A worthy show not yet on the schedule: a performance from the winner of the Toronto Arts Foundation’s Breakthrough Jazz Artist Award, which has traditionally been featured on one of the Toronto Jazz Festival’s free outdoor stages. This year’s finalists are drummer Sanah Kadoura, clarinetist Virginia MacDonald, and pianist Dánae Olano.

Stratford Jazz Academy

Stratford Summer Music: July 18 - August 11

A unique festival, Stratford Summer Music takes place, as the name suggests, in sunny Stratford, ON and features classical, jazz, Celtic music, mariachi and more. Performances take place at venues such as the Avondale Theatre, Revival House, Jobsite Brewing Company and, my personal favourite, The MusicBarge, a small (but literal) barge moored on the Avon River, with free early-afternoon performances. 

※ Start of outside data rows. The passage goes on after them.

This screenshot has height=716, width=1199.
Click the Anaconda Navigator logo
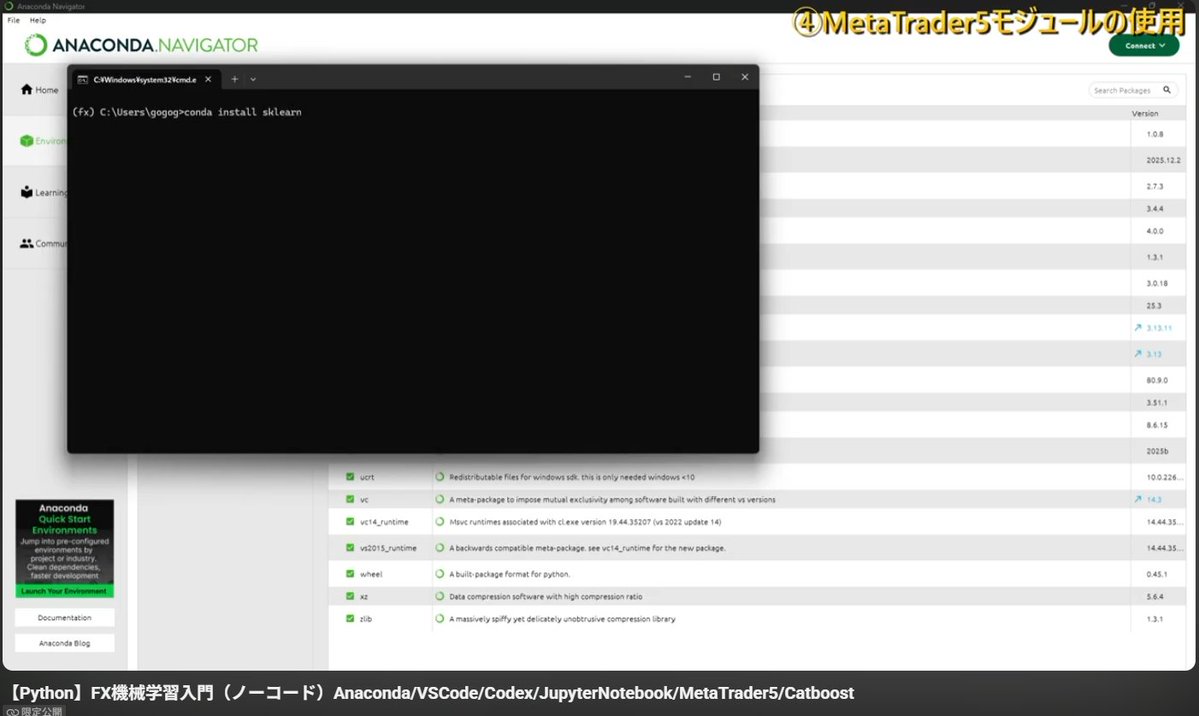pyautogui.click(x=140, y=45)
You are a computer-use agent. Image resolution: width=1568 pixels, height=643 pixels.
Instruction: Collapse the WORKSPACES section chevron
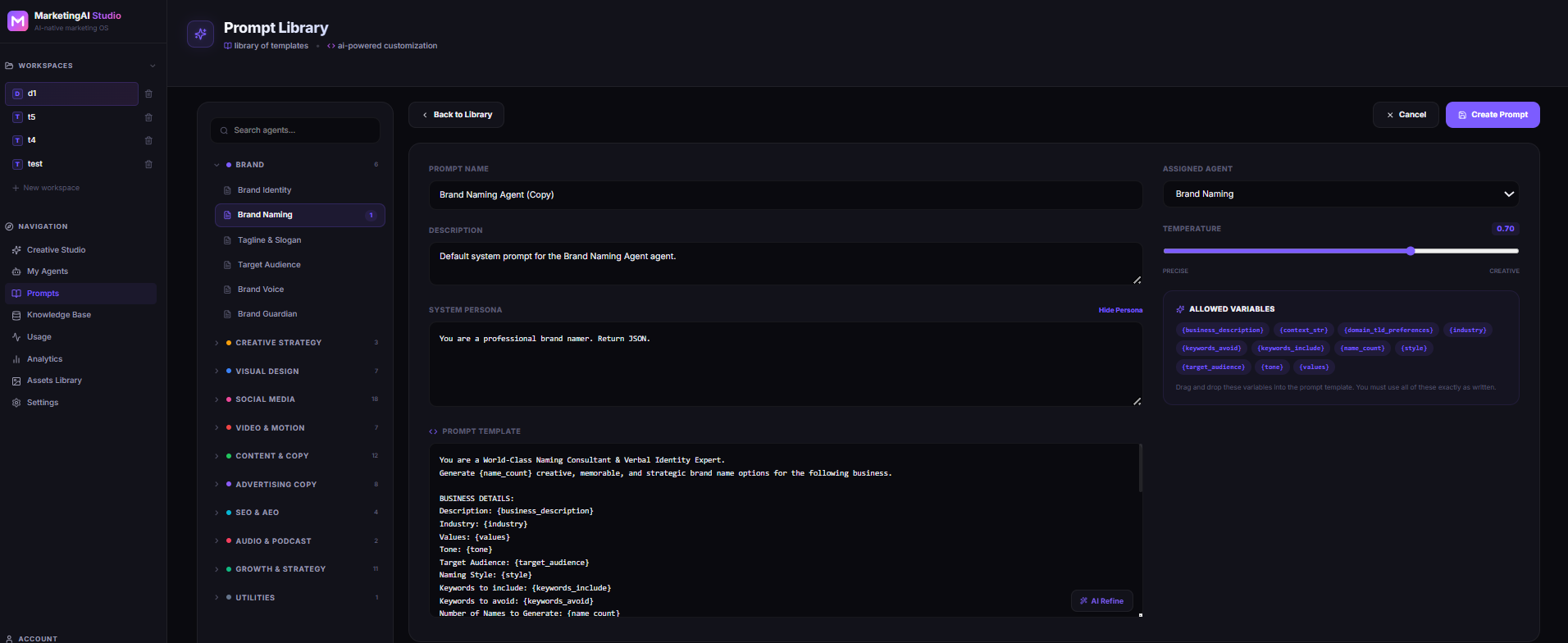pos(153,66)

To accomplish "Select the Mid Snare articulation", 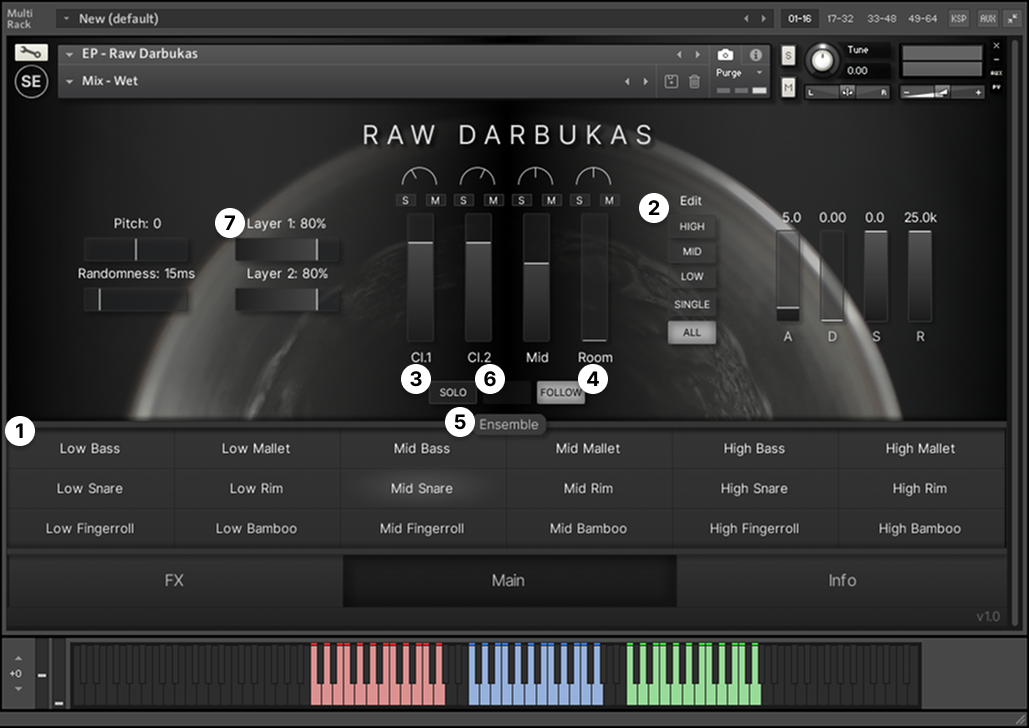I will point(422,489).
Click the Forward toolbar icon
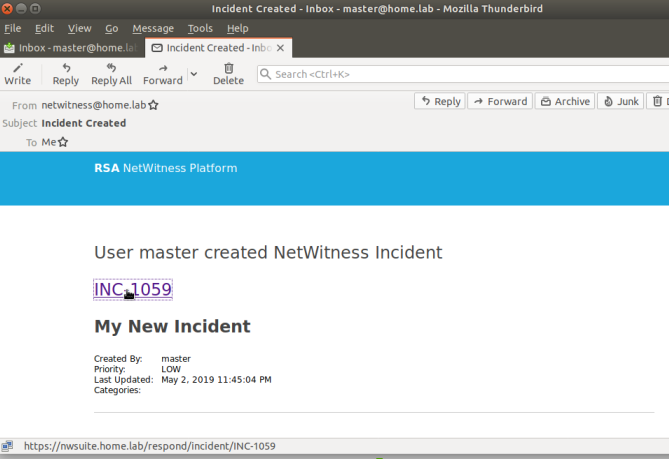 coord(162,74)
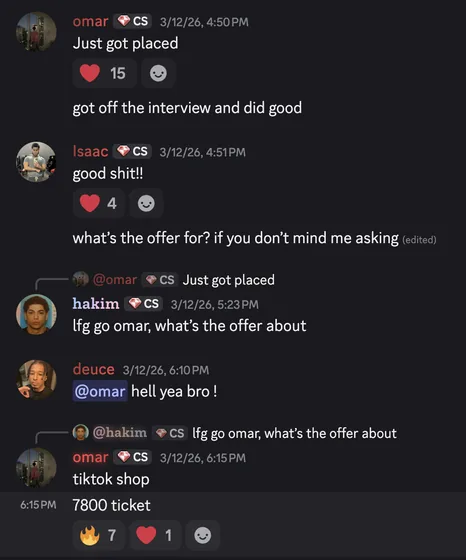Image resolution: width=466 pixels, height=560 pixels.
Task: Click the hakim username label
Action: pos(96,304)
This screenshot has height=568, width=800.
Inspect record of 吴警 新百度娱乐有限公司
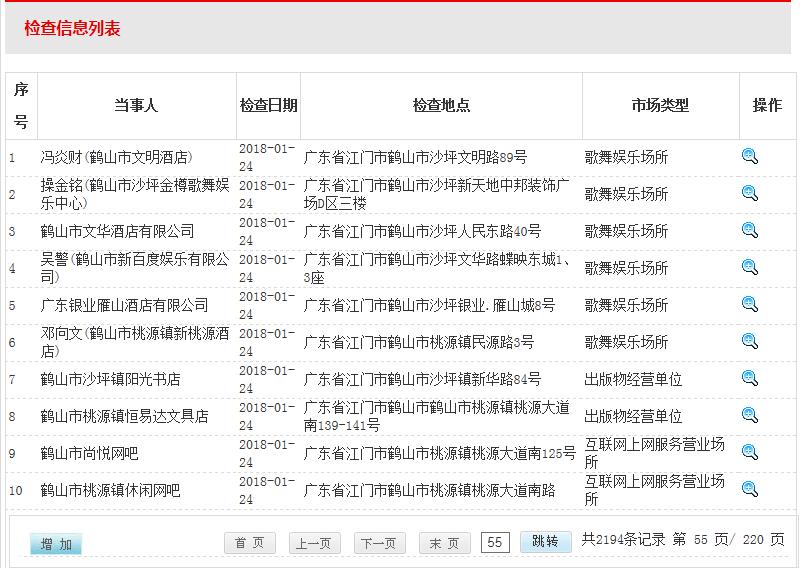tap(750, 267)
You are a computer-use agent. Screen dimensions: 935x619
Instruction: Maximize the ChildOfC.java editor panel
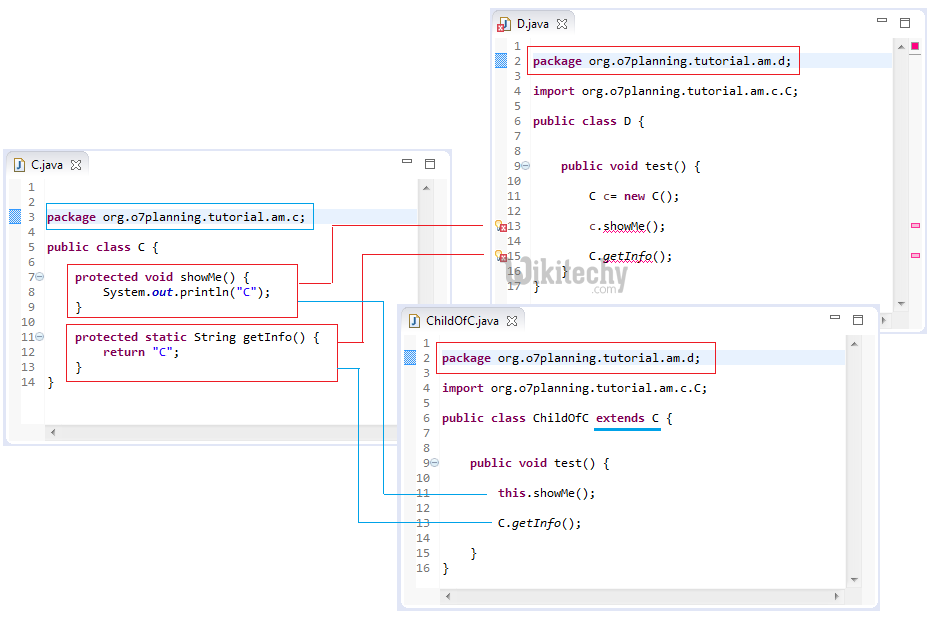[857, 320]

Stratford Summer Music also features two unique educational opportunities for young musicians. The Jazz Academy, led by bassist Jodi Proznick, drummer Jim Doxas, saxophonist Kelly Jefferson and pianist Florian Hoefner, is designed for students interested in improving their improvising, ensemble playing and performance skills. The Vocal Academy, meanwhile, is split into three separate streams: "Art Song with Kimberly Barber", "The Solo Cantatas of J.S. Bach with Daniel Lichti", and "Musical Theatre with Marcus Nance".

The Barn at Westben Summer Festival.

Westben Summer Festival: June 14 - August 4

One of Canada’s most charming summer concert destinations, Westben is a multifaceted performance centre in Campbellford, Ontario that hosts artist residencies, produces digital programs, and conjures gourmet food and drink offerings for guests. Rather than a condensed week (or weekend) of all-day events, their summer offerings extend throughout June, July and early August, with a wide range of musical styles represented. Westben’s three venues are the Barn, a 400-seat theatre housed in, you guessed, an old barn, Willow Hill, an amphitheatre by the site’s willow tree and pond, and The Campfire, a small, casual stage set up by, well, a campfire. 

On July 14, at 2pm in the Barn, check out the Performer Composer Residency Concert, which will showcase the collaborative work of 2024’s ten residents, exploring the theme of “Music of Many Gardens.”

Another unique Westben offering: the Sounds in Nature – Forest Bathing event, which takes place on July 6, at nearby Mary West Nature Reserve. Available in the early evening before concerts, this nature walk is led by Ewa Bednarczuk, a trained guide from the Nature Conservancy of Canada. Following this event, song carrier, composer, activist and ethnomusicologist Jeremy Dutcher – winner of a Polaris Music Prize and a Juno Award for Indigenous Artist of the Year – will perform at the Willow Hill amphitheatre.